Naval Dance On Board flip

Ray Batchelor writes:
“A Pathé newsreel 1910-1920.

On board ship on a hot day – not a tango, but remarkable silent footage of sailors dancing with each other – a quick-step maybe? I am reminded that in the early 20th century, tango often took its place among other ‘modern’ dances and that a minute or two later, we might have seen them dance tango.
No information, but the salient point is that imagery such as this suggests that, where women were not available, men danced, apparently comfortably, with each other.
Walter Nelson, an American writes: "For the most part, it appears that men did not dance with other men when there were women to be danced with. However, in a context where women were not to be had, such as on shipboard, men dancing together was no big deal, though the photos I have seen of it often have a joking quality that suggests a certain level of self-consciousness and discomfort. In fact, it appears that up through World War One, the Navy’s old requirement that the sailors dance for an hour each day for exercise was still in force, though the sailors of 1918 had never learned the Hornpipe that was assumed in the regulation, and so danced the Foxtrot and the TANGO with their shipmates." [Emphasis added, obviously]
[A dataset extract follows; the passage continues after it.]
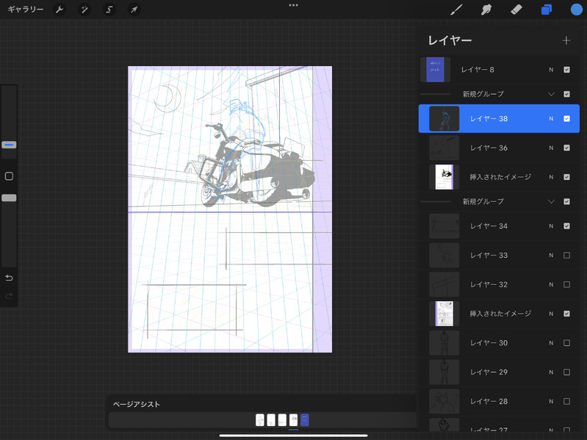Image resolution: width=587 pixels, height=440 pixels.
Task: Select the last blue page thumbnail in ページアシスト
Action: click(305, 419)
When it was posted on Facebook in May 2016, Sasza Zargowski, an UK-based expert on early 20th century dances said “It’s an early Foxtrot with some Castle Walk thrown in. Also some of the animal dance moves in there. I spotted the Duck Waddle. See "Modern Dancing" by Vernon and Irene Castle (1914) and Newman’s "Dances of Today" (1915)”
A Pathé newsreel, it was originally posted on YouTube here: but it was the wrong way around, so women appeared to be leading men and the couples were circulating in the wrong direction.
Here we see it, flipped the right way around by Tony Bird.”